Exercise details
Print the lines of the entries below from the one with "The image size is (672, 792)." through the final line, exactly as they appear. The pictures are not part of the copy.

=== Input records ===

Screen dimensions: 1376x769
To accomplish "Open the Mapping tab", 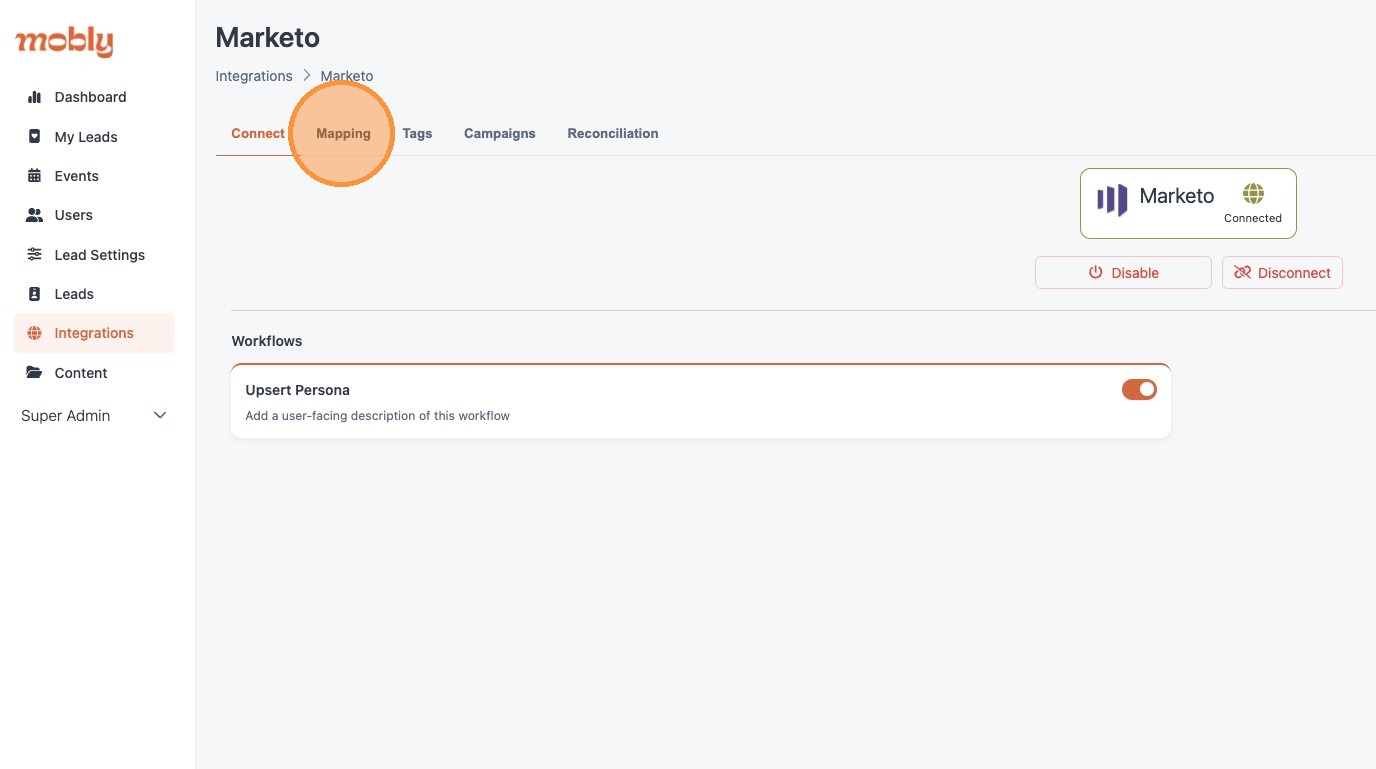I will [343, 133].
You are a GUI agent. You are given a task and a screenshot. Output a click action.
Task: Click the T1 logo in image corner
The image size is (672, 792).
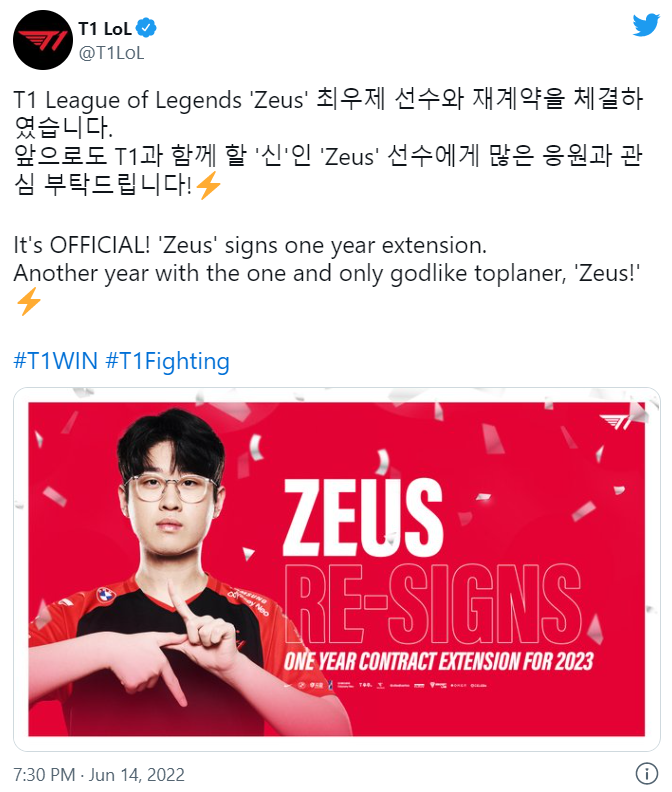click(x=615, y=421)
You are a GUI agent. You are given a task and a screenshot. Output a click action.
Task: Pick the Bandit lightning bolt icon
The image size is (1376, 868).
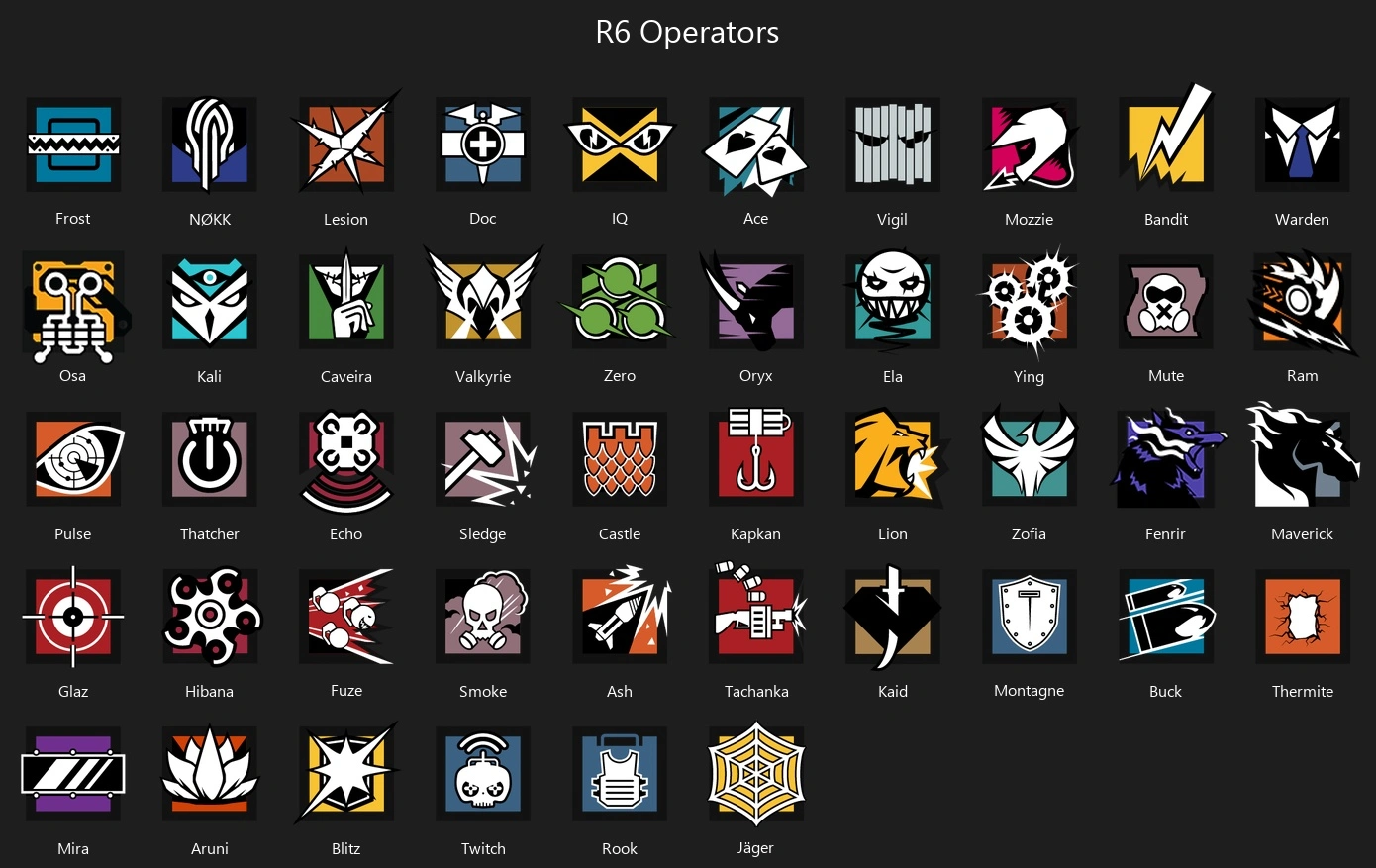point(1166,139)
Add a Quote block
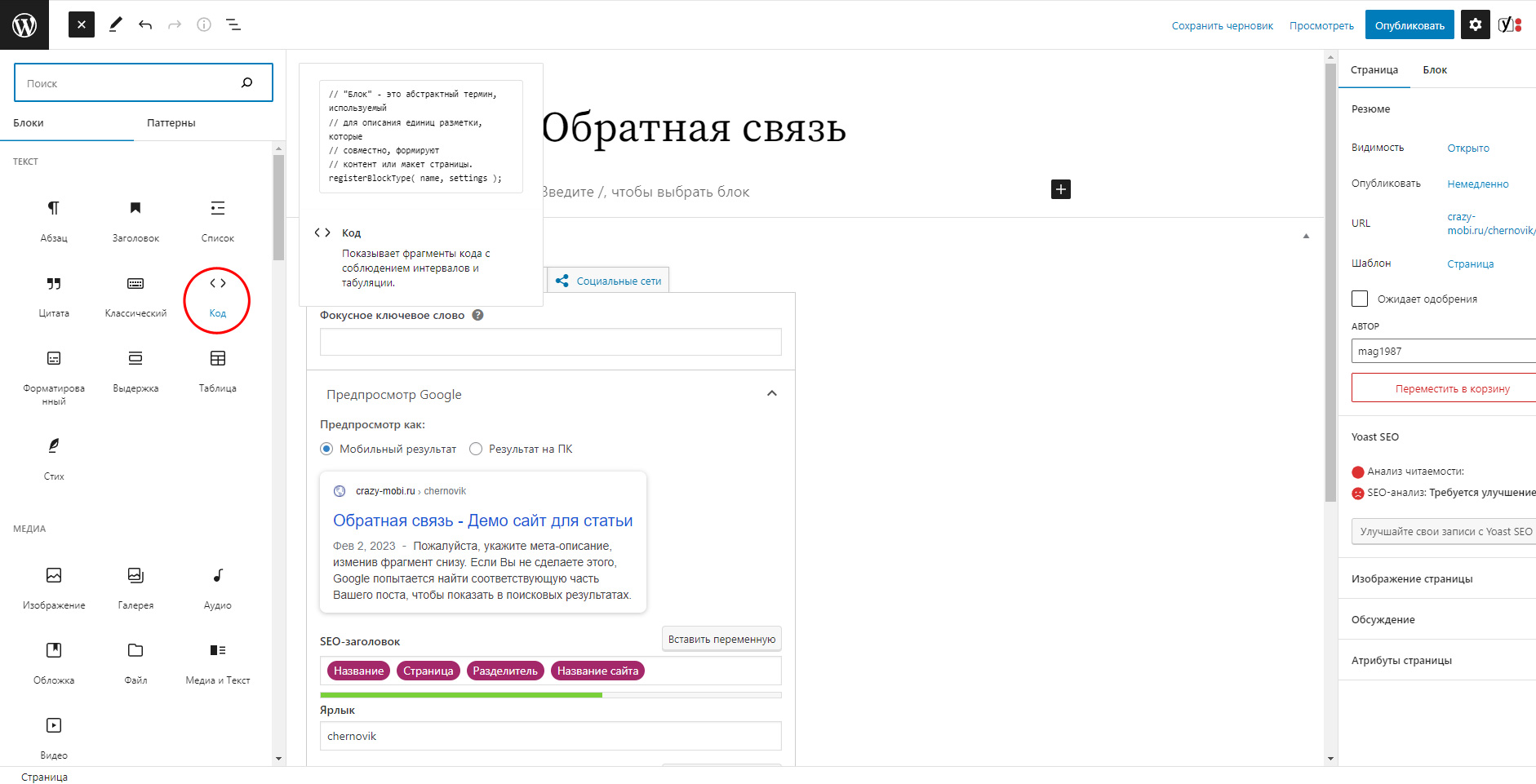1536x784 pixels. [54, 295]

===

Solution to this problem
The image size is (672, 792).
click(x=615, y=421)
You are a GUI agent. You are given a task and a screenshot. Output a click action.
Task: Pick the Bandit lightning bolt icon
The image size is (1376, 868).
point(1166,139)
Add a Quote block
1536x784 pixels. [54, 295]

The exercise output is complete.